Brief:
Return exactly, please, the line that contains "You are a GUI" and every line after it through the end of the material that follows, leaving pictures aside.
________________________
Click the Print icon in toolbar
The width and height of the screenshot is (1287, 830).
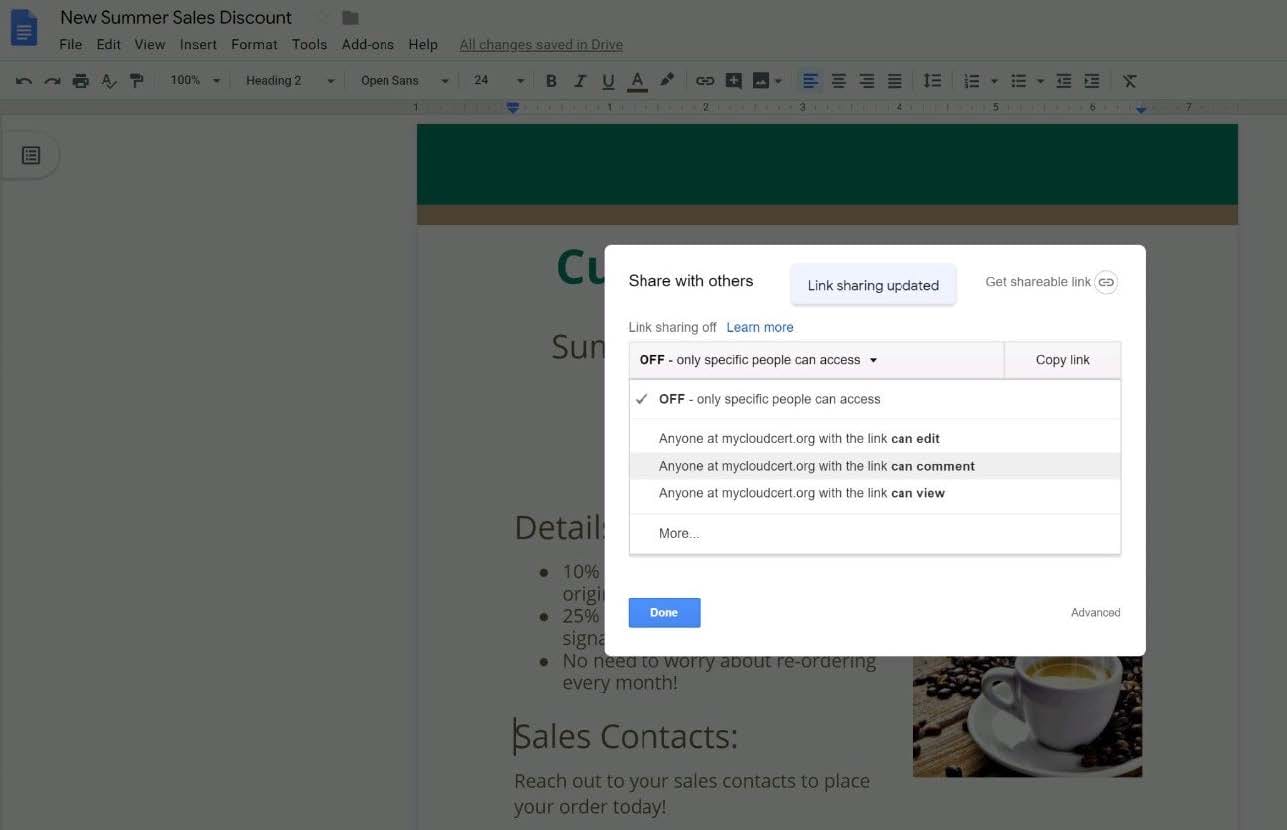tap(80, 81)
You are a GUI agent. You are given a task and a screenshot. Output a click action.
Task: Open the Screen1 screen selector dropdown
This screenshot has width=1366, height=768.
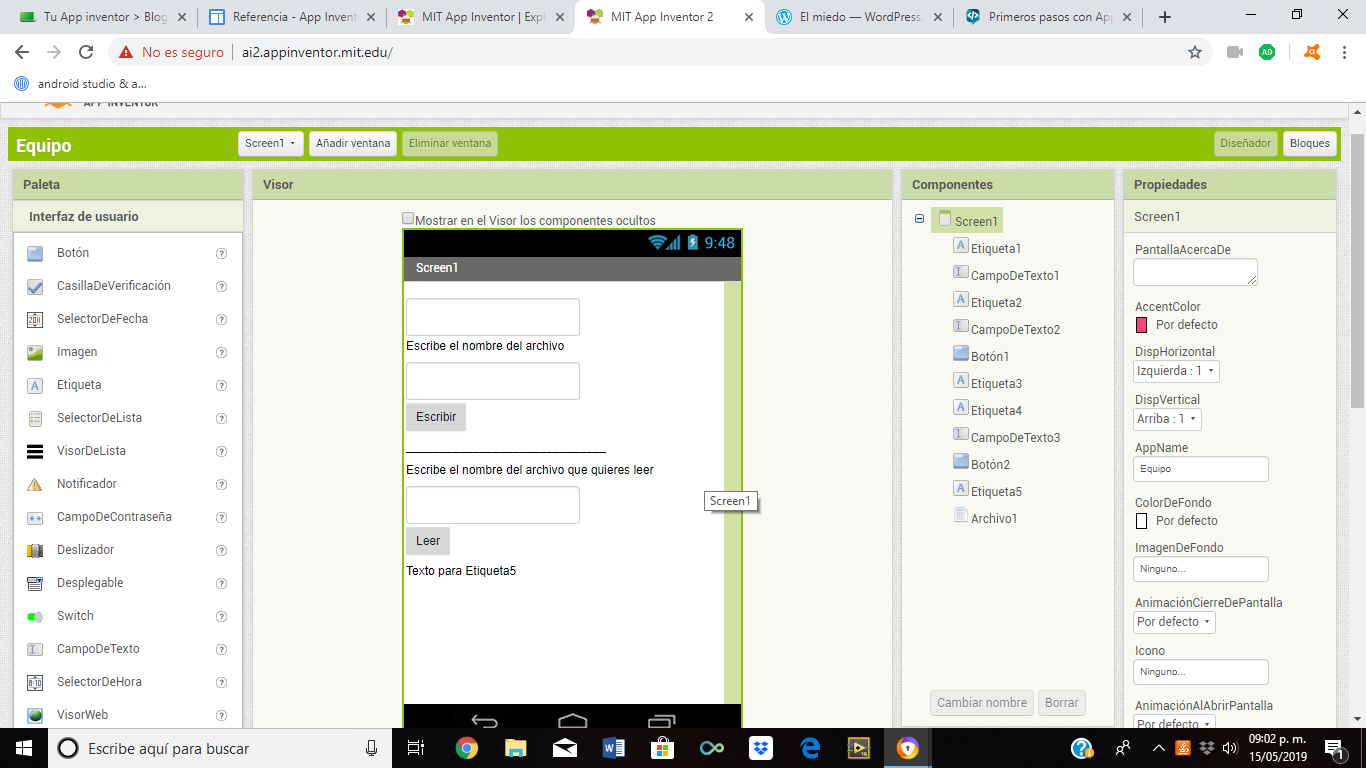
________________________
Response:
You are a GUI agent. You are given a task and a screenshot. Output a click action.
Task: Open the Screen1 screen selector dropdown
This screenshot has width=1366, height=768.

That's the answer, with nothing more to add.